*Stored data entries*:

=-=-=-=-=

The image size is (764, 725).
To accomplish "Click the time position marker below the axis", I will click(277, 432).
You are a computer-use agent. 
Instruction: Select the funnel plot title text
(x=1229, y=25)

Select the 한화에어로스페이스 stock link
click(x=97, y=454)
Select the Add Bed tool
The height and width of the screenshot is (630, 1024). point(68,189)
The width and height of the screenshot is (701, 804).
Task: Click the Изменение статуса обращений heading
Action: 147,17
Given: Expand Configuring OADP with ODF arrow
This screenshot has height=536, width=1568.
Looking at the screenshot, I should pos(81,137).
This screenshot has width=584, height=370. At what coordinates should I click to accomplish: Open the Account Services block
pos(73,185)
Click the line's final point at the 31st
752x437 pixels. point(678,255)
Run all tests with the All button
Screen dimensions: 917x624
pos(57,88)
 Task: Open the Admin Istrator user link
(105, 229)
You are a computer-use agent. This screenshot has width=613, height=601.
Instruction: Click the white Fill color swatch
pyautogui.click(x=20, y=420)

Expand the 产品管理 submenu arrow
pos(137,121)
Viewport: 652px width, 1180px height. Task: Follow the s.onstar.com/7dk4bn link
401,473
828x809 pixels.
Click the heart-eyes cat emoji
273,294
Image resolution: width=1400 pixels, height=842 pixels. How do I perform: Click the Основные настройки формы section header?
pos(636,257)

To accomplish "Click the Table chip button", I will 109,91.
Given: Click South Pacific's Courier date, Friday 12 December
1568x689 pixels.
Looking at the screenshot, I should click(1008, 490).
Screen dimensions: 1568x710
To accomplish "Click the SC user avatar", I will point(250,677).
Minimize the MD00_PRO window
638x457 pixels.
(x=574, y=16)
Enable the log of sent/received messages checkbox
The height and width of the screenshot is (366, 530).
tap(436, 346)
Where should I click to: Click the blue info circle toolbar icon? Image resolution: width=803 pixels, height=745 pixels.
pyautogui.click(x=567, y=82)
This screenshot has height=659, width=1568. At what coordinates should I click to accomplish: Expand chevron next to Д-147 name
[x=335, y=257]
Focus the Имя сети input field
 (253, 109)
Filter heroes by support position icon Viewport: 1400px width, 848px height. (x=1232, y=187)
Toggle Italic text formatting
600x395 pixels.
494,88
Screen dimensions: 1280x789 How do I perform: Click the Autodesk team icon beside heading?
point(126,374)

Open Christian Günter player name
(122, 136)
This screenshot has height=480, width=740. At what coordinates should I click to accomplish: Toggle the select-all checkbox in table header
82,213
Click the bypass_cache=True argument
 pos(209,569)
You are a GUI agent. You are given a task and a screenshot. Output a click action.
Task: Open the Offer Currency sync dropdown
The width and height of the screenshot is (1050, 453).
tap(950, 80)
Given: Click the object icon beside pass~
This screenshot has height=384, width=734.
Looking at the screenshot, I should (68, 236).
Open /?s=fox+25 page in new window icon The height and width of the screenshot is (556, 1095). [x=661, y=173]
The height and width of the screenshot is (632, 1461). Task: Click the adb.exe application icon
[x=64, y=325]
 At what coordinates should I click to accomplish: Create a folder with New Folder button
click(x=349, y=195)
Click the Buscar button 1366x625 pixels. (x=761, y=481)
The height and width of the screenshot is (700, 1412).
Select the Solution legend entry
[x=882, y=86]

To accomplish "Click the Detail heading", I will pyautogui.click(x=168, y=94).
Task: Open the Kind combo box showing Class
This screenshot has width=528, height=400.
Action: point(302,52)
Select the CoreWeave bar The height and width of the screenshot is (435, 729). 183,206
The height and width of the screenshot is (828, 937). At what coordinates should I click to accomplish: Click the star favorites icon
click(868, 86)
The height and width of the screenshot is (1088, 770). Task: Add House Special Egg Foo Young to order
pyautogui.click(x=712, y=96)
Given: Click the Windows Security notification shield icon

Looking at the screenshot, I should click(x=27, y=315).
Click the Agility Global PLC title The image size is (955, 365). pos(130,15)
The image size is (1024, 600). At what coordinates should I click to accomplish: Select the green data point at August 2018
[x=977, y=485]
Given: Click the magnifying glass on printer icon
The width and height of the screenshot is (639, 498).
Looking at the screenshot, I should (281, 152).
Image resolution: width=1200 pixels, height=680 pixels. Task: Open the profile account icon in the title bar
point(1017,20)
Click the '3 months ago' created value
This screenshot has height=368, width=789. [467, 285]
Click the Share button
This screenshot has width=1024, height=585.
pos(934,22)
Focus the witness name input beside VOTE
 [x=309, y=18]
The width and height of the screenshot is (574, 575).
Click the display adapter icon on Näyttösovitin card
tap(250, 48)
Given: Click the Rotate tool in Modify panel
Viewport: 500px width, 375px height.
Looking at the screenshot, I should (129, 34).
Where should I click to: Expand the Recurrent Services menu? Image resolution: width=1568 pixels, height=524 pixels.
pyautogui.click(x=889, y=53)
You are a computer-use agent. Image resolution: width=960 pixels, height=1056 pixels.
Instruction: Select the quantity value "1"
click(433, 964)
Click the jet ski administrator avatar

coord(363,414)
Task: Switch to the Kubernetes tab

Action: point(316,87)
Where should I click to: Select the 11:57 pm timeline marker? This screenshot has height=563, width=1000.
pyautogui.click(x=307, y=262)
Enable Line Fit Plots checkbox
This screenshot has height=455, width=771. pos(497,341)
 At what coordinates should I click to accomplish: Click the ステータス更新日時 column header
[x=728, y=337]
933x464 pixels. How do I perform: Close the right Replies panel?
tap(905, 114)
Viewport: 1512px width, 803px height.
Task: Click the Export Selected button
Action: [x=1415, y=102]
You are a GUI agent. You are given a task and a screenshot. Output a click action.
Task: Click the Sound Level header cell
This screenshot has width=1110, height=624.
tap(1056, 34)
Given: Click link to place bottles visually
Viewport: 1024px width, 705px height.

=-=-=-=-=

*Assignment*: What is needed is an exact copy of all the records.

*Output for this task*:
The image size is (764, 725).
To accomplish "Click the time position marker below the axis", I will click(277, 432).
You are a computer-use agent. 
Instruction: Select the funnel plot title text
(x=1229, y=25)

Select the 한화에어로스페이스 stock link
click(x=97, y=454)
Select the Add Bed tool
The height and width of the screenshot is (630, 1024). point(68,189)
The width and height of the screenshot is (701, 804).
Task: Click the Изменение статуса обращений heading
Action: 147,17
Given: Expand Configuring OADP with ODF arrow
This screenshot has height=536, width=1568.
Looking at the screenshot, I should pos(81,137).
This screenshot has width=584, height=370. At what coordinates should I click to accomplish: Open the Account Services block
pos(73,185)
Click the line's final point at the 31st
752x437 pixels. point(678,255)
Run all tests with the All button
Screen dimensions: 917x624
pos(57,88)
 Task: Open the Admin Istrator user link
(105, 229)
You are a computer-use agent. This screenshot has width=613, height=601.
Instruction: Click the white Fill color swatch
pyautogui.click(x=20, y=420)

Expand the 产品管理 submenu arrow
pos(137,121)
Viewport: 652px width, 1180px height. Task: Follow the s.onstar.com/7dk4bn link
401,473
828x809 pixels.
Click the heart-eyes cat emoji
273,294
Image resolution: width=1400 pixels, height=842 pixels. How do I perform: Click the Основные настройки формы section header?
pos(636,257)

To accomplish "Click the Table chip button", I will 109,91.
Given: Click South Pacific's Courier date, Friday 12 December
1568x689 pixels.
Looking at the screenshot, I should click(1008, 490).
Screen dimensions: 1568x710
To accomplish "Click the SC user avatar", I will point(250,677).
Minimize the MD00_PRO window
638x457 pixels.
(x=574, y=16)
Enable the log of sent/received messages checkbox
The height and width of the screenshot is (366, 530).
tap(436, 346)
Where should I click to: Click the blue info circle toolbar icon? Image resolution: width=803 pixels, height=745 pixels.
pyautogui.click(x=567, y=82)
This screenshot has height=659, width=1568. At what coordinates should I click to accomplish: Expand chevron next to Д-147 name
[x=335, y=257]
Focus the Имя сети input field
 (253, 109)
Filter heroes by support position icon Viewport: 1400px width, 848px height. (x=1232, y=187)
Toggle Italic text formatting
600x395 pixels.
494,88
Screen dimensions: 1280x789 How do I perform: Click the Autodesk team icon beside heading?
point(126,374)

Open Christian Günter player name
(122, 136)
This screenshot has height=480, width=740. At what coordinates should I click to accomplish: Toggle the select-all checkbox in table header
82,213
Click the bypass_cache=True argument
 pos(209,569)
You are a GUI agent. You are given a task and a screenshot. Output a click action.
Task: Open the Offer Currency sync dropdown
The width and height of the screenshot is (1050, 453).
tap(950, 80)
Given: Click the object icon beside pass~
This screenshot has height=384, width=734.
Looking at the screenshot, I should (68, 236).
Open /?s=fox+25 page in new window icon The height and width of the screenshot is (556, 1095). [x=661, y=173]
The height and width of the screenshot is (632, 1461). Task: Click the adb.exe application icon
[x=64, y=325]
 At what coordinates should I click to accomplish: Create a folder with New Folder button
click(x=349, y=195)
Click the Buscar button 1366x625 pixels. (x=761, y=481)
The height and width of the screenshot is (700, 1412).
Select the Solution legend entry
[x=882, y=86]

To accomplish "Click the Detail heading", I will pyautogui.click(x=168, y=94).
Task: Open the Kind combo box showing Class
This screenshot has width=528, height=400.
Action: point(302,52)
Select the CoreWeave bar The height and width of the screenshot is (435, 729). 183,206
The height and width of the screenshot is (828, 937). At what coordinates should I click to accomplish: Click the star favorites icon
click(868, 86)
The height and width of the screenshot is (1088, 770). Task: Add House Special Egg Foo Young to order
pyautogui.click(x=712, y=96)
Given: Click the Windows Security notification shield icon

Looking at the screenshot, I should click(x=27, y=315).
Click the Agility Global PLC title The image size is (955, 365). pos(130,15)
The image size is (1024, 600). At what coordinates should I click to accomplish: Select the green data point at August 2018
[x=977, y=485]
Given: Click the magnifying glass on printer icon
The width and height of the screenshot is (639, 498).
Looking at the screenshot, I should (281, 152).
Image resolution: width=1200 pixels, height=680 pixels. Task: Open the profile account icon in the title bar
point(1017,20)
Click the '3 months ago' created value
This screenshot has height=368, width=789. [467, 285]
Click the Share button
This screenshot has width=1024, height=585.
pos(934,22)
Focus the witness name input beside VOTE
 [x=309, y=18]
The width and height of the screenshot is (574, 575).
Click the display adapter icon on Näyttösovitin card
tap(250, 48)
Given: Click the Rotate tool in Modify panel
Viewport: 500px width, 375px height.
Looking at the screenshot, I should (129, 34).
Where should I click to: Expand the Recurrent Services menu? Image resolution: width=1568 pixels, height=524 pixels.
pyautogui.click(x=889, y=53)
You are a computer-use agent. Image resolution: width=960 pixels, height=1056 pixels.
Instruction: Select the quantity value "1"
click(433, 964)
Click the jet ski administrator avatar

coord(363,414)
Task: Switch to the Kubernetes tab

Action: point(316,87)
Where should I click to: Select the 11:57 pm timeline marker? This screenshot has height=563, width=1000.
pyautogui.click(x=307, y=262)
Enable Line Fit Plots checkbox
This screenshot has height=455, width=771. pos(497,341)
 At what coordinates should I click to accomplish: Click the ステータス更新日時 column header
[x=728, y=337]
933x464 pixels. How do I perform: Close the right Replies panel?
tap(905, 114)
Viewport: 1512px width, 803px height.
Task: Click the Export Selected button
Action: [x=1415, y=102]
You are a GUI agent. You are given a task and a screenshot. Output a click action.
Task: Click the Sound Level header cell
This screenshot has width=1110, height=624.
tap(1056, 34)
Given: Click link to place bottles visually
Viewport: 1024px width, 705px height.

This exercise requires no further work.